BEGIN Information shown

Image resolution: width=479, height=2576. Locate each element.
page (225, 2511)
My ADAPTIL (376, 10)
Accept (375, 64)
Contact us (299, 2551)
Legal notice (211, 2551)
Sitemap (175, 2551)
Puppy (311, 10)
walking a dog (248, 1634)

END Information shown

* [The task]:
From the line containing "Contact us (299, 2551)" down to the last line of the records above, print every line exactly, with both ends kept.

* [Solution for this task]:
Contact us (299, 2551)
Legal notice (211, 2551)
Sitemap (175, 2551)
Puppy (311, 10)
walking a dog (248, 1634)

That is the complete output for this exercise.